Convert the lines of the material below into a Markdown table, starting at the line containing "of the bottom plot" and continuing through the end of the material, both ends included. Use a column named "Row" for the row number and a column named "Line" for the line's text, and omit blank lines.

## Start Supplied records

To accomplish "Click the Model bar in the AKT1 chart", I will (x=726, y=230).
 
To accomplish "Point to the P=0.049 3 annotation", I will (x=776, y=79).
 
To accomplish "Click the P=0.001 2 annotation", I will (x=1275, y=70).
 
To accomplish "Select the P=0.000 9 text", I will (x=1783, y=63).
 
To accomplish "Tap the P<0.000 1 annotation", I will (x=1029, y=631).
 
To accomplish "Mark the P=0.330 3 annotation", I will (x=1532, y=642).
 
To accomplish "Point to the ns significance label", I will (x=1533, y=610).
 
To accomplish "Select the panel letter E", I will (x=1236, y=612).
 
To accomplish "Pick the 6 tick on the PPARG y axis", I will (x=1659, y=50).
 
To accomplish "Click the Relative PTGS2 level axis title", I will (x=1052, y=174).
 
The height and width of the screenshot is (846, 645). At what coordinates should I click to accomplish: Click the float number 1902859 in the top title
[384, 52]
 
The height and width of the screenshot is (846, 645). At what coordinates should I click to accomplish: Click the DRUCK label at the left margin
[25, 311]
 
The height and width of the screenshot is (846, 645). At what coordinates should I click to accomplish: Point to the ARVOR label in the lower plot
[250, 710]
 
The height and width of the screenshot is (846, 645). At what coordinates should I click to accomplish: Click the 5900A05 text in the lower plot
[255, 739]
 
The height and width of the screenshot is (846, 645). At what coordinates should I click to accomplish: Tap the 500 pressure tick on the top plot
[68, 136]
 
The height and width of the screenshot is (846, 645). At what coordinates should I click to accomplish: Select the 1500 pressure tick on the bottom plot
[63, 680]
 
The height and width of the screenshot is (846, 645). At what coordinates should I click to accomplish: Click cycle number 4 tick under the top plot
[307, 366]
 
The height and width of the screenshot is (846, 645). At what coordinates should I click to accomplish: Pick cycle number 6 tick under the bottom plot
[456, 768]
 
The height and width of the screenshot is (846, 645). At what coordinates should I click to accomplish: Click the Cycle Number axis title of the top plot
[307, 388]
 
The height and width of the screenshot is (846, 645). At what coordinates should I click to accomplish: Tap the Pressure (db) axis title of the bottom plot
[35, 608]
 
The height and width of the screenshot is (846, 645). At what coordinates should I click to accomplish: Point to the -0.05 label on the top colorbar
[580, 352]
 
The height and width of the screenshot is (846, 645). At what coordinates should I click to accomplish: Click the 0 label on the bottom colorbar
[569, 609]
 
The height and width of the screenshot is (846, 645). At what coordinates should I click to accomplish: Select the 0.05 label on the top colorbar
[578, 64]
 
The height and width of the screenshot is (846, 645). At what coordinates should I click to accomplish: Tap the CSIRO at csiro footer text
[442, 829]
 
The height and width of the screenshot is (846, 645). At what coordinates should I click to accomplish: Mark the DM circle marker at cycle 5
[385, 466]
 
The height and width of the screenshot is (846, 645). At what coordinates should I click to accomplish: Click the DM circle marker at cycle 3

## End Supplied records

Output for this task
| Row | Line |
|---|---|
| 1 | The height and width of the screenshot is (846, 645). At what coordinates should I click to accomplish: Tap the Pressure (db) axis title of the bottom plot |
| 2 | [35, 608] |
| 3 | The height and width of the screenshot is (846, 645). At what coordinates should I click to accomplish: Point to the -0.05 label on the top colorbar |
| 4 | [580, 352] |
| 5 | The height and width of the screenshot is (846, 645). At what coordinates should I click to accomplish: Click the 0 label on the bottom colorbar |
| 6 | [569, 609] |
| 7 | The height and width of the screenshot is (846, 645). At what coordinates should I click to accomplish: Select the 0.05 label on the top colorbar |
| 8 | [578, 64] |
| 9 | The height and width of the screenshot is (846, 645). At what coordinates should I click to accomplish: Tap the CSIRO at csiro footer text |
| 10 | [442, 829] |
| 11 | The height and width of the screenshot is (846, 645). At what coordinates should I click to accomplish: Mark the DM circle marker at cycle 5 |
| 12 | [385, 466] |
| 13 | The height and width of the screenshot is (846, 645). At what coordinates should I click to accomplish: Click the DM circle marker at cycle 3 |